Court Opinions- Feb 08, 2021

People v. Garcia

Michael Garcia was convicted of violating a protection order after he didn’t leave the apartment he shared with his girlfriend, in apparent violation of an order stipulating he stay at least 100 feet away from that apartment. Garcia was served the protection order by a neighbor. On appeal, the district court concluded the county court violated Garcia’s confrontation right by admitting a notarized return of service into evidence at trial without the process server testifying. 

The Colorado Supreme Court reviewed the judgment of the district court, which concluded the return of service document was inadmissible testimonial hearsay under the Sixth Amendment’s Confrontation Clause. Applying the “primary purpose” test provided by the U.S. Supreme Court for determining whether a statement is testimonial for Confrontation Clause purposes, the state Supreme Court concluded a court must examine the statement’s primary purpose when it’s made, not its primary purpose when it’s introduced at trial. And, at the time of its making, the primary purpose of the return of service document in this case was administrative, not prosecutorial. Since it determined the return of service wasn’t testimonial hearsay, the Colorado Supreme Court reversed the district court’s judgment. 

In re Raven v. Polis

After a number of transgender defendants brought forward charges alleging the Colorado Department of Corrections violated the Colorado Anti-Discrimination Act. Gov. Jared Polis asked the Colorado Supreme Court to conclude that he is not a proper named defendant in a suit challenging the implementation of Colorado law and policy by the CDOC, an executive agency over which he has ultimate authority.

Polis argued that, after the 2008 decision in Developmental Pathways v. Ritter, he should no longer be named as a defendant if there is an identifiable agency, official or employee responsible for administering a challenged law. Here, he argued the CDOC and its employees are the only appropriate defendants. 

The Supreme Court disagreed. Developmental Pathways did not alter the longstanding rule that the Governor is an appropriate defendant in cases involving “his constitutional responsibility to uphold the laws of the state and to oversee Colorado’s executive agencies.” 

Accordingly, it discharged the rule to show cause. 

People v. Ross

In this appeal, the People asked the Colorado Supreme Court to determine whether the phrase “for the purpose of” in two statutory provisions defining the crime of soliciting for child prostitution describes a culpable mental state. A division of the Colorado Court of Appeals said it does and then equated the phrase with the culpable mental state of intentionally or with intent. 

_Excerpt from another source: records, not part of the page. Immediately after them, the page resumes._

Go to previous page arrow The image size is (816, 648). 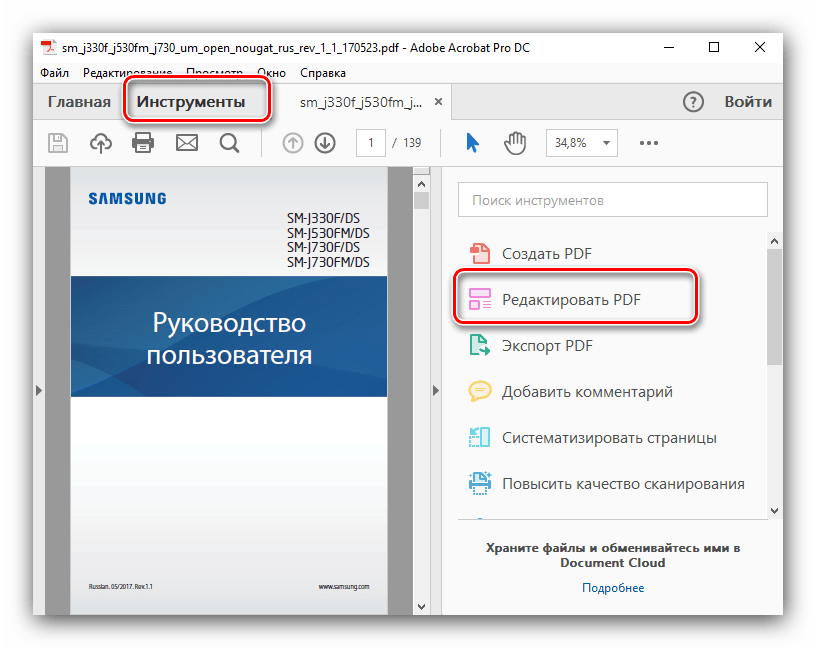293,143
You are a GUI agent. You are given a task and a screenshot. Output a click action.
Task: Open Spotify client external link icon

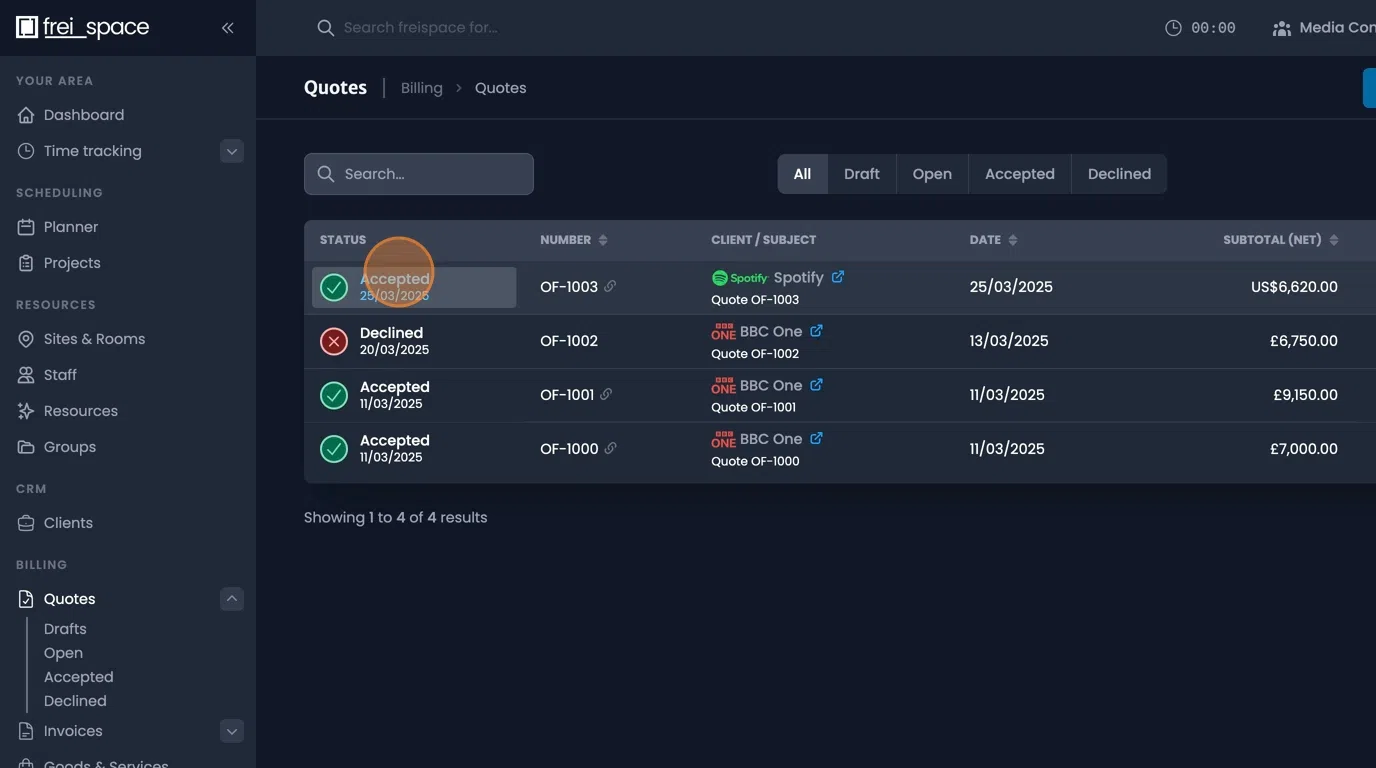[838, 277]

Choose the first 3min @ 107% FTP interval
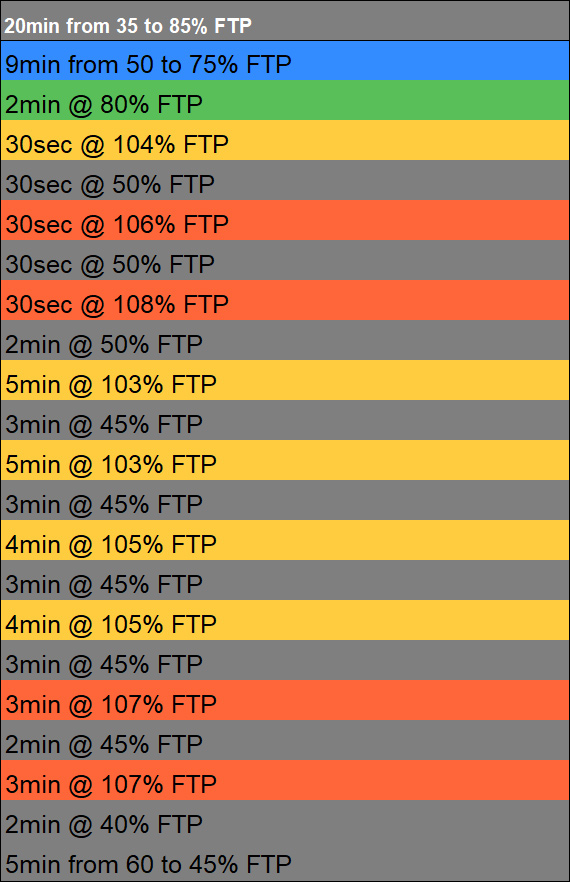click(x=285, y=700)
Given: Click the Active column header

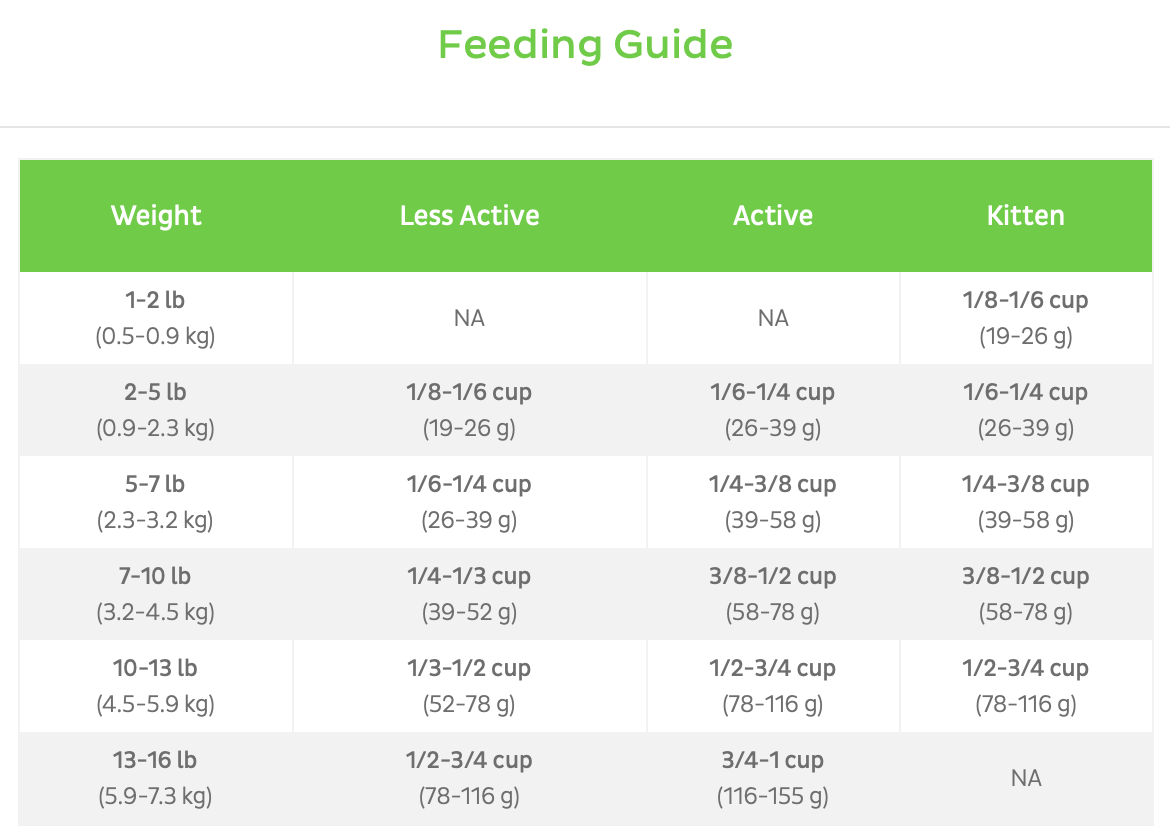Looking at the screenshot, I should click(772, 216).
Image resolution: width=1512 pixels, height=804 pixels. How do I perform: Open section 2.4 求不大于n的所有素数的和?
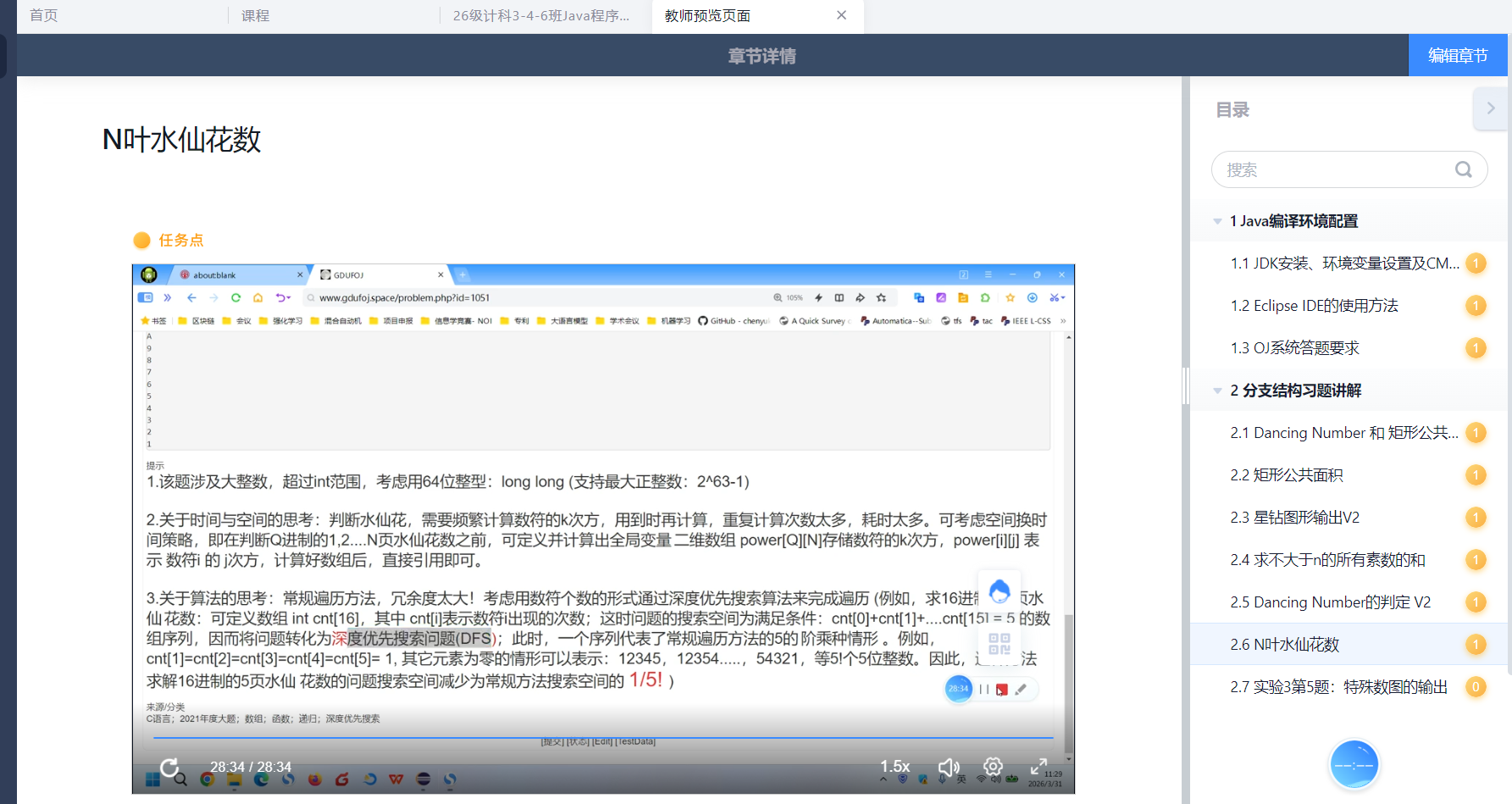coord(1327,560)
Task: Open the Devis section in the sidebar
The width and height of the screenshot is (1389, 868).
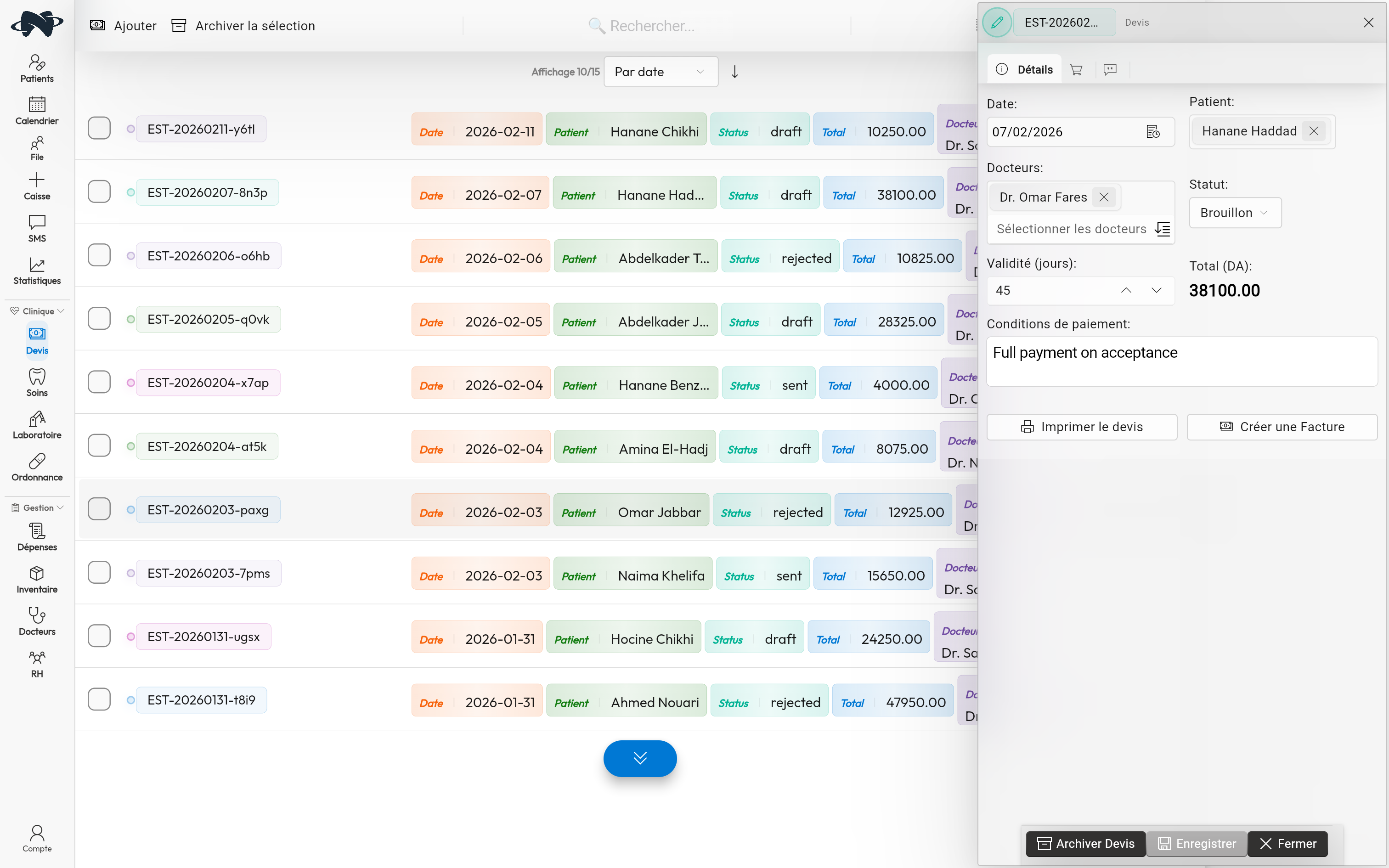Action: (36, 340)
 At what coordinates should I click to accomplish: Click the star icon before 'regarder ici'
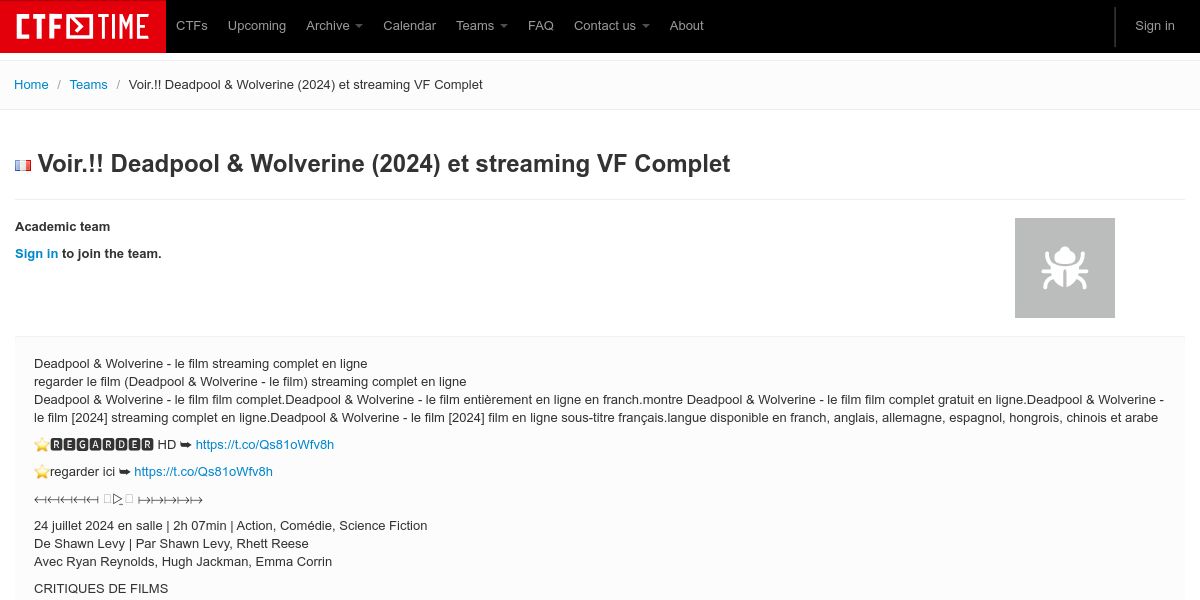pos(42,472)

The People disagreed and argued the phrase “for the purpose of” in subsections (a) and (b) does not describe a culpable mental state or mens rea, but instead qualifies the prohibited conduct or the actus reus — soliciting another or arranging (or offering to arrange) a meeting — by specifying the reason for which such conduct must have been undertaken: for the purpose of prostitution of a child or by a child.

But the People did not claim the subsections impose strict liability, which would require no more than “the performance by a person of… a voluntary act or the omission to perform an act” the person “is physically capable of performing.” Instead, they urged the Supreme Court to rule that, while the two subsections are silent on a culpable mental state, the proscribed conduct necessarily involves the culpable mental state of knowingly or willfully. The People believed the court should impute the culpable mental state of knowingly to each subsection. 

Contrary to the People’s assertion, however, the division correctly determined neither the victim’s age nor the defendant’s knowledge of, or belief concerning, the victim’s age is an element of soliciting for child prostitution. The pertinent element is that “the purpose”of the defendant’s solicitation, meeting arrangement, or offer to arrange a meeting was “prostitution of a child or by a child.” And no part of that element is subject to strict liability. 

The requisite culpable mental state — whether with intent, as the division determined, or knowingly, as the People suggest — applies to all the elements (and every part of each element) in the subsections, including that the purpose of the defendant’s conduct was the prostitution of or by a child. Simply proving the defendant’s purpose was prostitution in general, not child prostitution specifically, cannot suffice — even if there is eventually prostitution of or by a child. The Supreme Court affirmed on other grounds.